Kalo orang tinggal di kota tujuan wisata, musti lega lilo a.k.a. berlapang dada melihat kemacetan di mana-mana. Ya iyalah macet. Kota dengan kapasitas 3 juta penduduk ketublekan orang segitu banyaknya, ya pasti mbludag, terutama di pusat-pusat keramaian seperti Jl. Malioboro atau Amplaz (Ambarukmo Plaza).

Suatu kali kami terpaksa mendatangi Jl. Malioboro karena teman ingin makan Chinese Food. Nah, resto Chinese Food yang paling oke buat aku sih ada di Danurejan, dan jalan itu hanya bisa dicapai melalui Malioboro. Bener aja, mendekati hotel Inna Garuda, kemacetan sudah terlihat. Mobil berjalan perlahan di sepanjang Malioboro. Lalu kami parkir di dekat resto itu.

Begitu turun, aku didekati tukang parkir, "Bu, parkirnya sekalian, siapa tahu Ibu mau berjalan-jalan di sinii." Spontan aku mengeluarkan uang Rp 1.000, tetapi dengan cengangas-cengenges tukang parkir berlengan buntung itu berkata, "Goceng, Bu." Dengan mangkel aku menyerahkan uang Rp 5.000 sambil berujar, "Pripun tho Mas, saya kan penduduk sini." Si tukang parkir hanya menjawab, "Ehm...ehm...ehm," sementara teman-temannya di belakang ketawa-ketiwi mengejek temannya yang kena batunya itu.

Aku tak memperpanjang soal goceng ini karena nggak mau selera makanku rusak.
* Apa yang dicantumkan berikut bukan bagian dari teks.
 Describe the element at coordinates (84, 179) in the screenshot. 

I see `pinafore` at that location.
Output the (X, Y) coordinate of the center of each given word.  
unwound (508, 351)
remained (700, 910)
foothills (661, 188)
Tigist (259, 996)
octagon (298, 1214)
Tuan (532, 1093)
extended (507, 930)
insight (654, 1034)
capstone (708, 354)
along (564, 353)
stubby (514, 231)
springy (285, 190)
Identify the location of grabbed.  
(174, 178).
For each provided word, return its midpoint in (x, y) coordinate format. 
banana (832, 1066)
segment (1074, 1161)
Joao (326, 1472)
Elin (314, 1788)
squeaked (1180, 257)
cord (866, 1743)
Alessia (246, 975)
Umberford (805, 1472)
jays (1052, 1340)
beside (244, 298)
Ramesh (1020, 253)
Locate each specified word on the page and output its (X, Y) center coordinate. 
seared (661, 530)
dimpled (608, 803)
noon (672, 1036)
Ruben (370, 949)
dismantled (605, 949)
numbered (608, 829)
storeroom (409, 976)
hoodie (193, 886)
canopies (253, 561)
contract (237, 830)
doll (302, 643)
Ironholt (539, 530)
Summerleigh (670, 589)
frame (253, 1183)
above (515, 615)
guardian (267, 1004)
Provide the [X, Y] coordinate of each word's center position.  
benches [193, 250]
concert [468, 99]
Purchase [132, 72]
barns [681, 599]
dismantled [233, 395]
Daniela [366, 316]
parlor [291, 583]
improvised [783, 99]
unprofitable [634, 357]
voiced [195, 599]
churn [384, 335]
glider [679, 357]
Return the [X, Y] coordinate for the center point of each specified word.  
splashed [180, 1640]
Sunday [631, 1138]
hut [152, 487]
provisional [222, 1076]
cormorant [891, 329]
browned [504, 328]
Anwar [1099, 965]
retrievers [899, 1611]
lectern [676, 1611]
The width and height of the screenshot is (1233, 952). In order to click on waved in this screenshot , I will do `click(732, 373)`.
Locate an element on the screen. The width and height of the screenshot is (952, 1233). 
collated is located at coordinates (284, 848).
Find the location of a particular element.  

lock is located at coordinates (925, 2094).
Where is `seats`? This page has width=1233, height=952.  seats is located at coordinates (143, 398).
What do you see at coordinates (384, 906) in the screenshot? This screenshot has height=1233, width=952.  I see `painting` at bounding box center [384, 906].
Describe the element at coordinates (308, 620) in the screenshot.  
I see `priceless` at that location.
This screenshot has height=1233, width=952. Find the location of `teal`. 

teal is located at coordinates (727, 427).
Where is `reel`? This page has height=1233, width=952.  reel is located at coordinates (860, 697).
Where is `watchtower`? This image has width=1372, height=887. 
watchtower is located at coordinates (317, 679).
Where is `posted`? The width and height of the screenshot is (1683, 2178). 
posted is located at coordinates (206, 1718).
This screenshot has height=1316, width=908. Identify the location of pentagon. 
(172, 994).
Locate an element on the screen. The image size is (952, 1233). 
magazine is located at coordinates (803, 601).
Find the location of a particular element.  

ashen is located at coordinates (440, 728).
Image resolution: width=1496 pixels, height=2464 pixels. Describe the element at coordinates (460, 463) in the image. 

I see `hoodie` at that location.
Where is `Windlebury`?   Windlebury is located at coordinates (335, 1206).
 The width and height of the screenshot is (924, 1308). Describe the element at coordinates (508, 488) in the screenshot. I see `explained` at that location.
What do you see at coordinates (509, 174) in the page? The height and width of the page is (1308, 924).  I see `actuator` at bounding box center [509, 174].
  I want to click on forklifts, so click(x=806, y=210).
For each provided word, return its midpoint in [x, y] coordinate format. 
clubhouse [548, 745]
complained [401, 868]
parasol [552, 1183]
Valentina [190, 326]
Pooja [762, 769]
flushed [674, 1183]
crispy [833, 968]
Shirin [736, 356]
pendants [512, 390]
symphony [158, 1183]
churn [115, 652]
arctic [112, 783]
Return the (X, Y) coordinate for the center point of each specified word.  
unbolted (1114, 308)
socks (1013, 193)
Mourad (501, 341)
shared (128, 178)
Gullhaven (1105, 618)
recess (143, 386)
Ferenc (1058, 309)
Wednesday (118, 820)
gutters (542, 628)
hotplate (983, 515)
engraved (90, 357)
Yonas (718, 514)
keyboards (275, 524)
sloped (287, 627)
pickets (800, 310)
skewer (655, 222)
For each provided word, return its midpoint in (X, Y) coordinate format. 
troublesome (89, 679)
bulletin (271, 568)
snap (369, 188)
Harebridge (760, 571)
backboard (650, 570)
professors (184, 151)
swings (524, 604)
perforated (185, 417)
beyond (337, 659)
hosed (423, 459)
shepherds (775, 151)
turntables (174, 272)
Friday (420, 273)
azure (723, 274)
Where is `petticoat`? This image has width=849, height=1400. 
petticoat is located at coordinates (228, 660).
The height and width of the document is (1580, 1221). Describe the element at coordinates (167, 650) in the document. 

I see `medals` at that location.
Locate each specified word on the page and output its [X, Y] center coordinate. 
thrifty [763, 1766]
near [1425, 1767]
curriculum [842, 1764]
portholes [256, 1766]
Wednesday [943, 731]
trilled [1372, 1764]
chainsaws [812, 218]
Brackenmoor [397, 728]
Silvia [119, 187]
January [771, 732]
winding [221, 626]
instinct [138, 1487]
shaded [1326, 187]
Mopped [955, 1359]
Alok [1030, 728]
Mangkelku bertahan berhari-hari, karena yang mendapatkan uang parkir berlebih ini bukan tukang parkir yang biasanya bertugas di sana, tetapi tukang parkir liar. Ngono ya ngono, ning ojo ngono, wuaahhh!

Sekali lagi aku alami waktu nganter ke Mirbat. Kali ini aku sudah merelakan seandainya harus bayar parkir Rp 5.000, karena di mana-mana parkir penuh dan aku diberi tempat parkir cukup elit, di halaman kantor dekat GPiB. Waktu pulang aku bergurau dengan pak parkir, "Wah, jenengan untung kathah nggih, Pak." Dengan senyum lebar ia menjawab, "Nggih, Bu. Setahun pisan."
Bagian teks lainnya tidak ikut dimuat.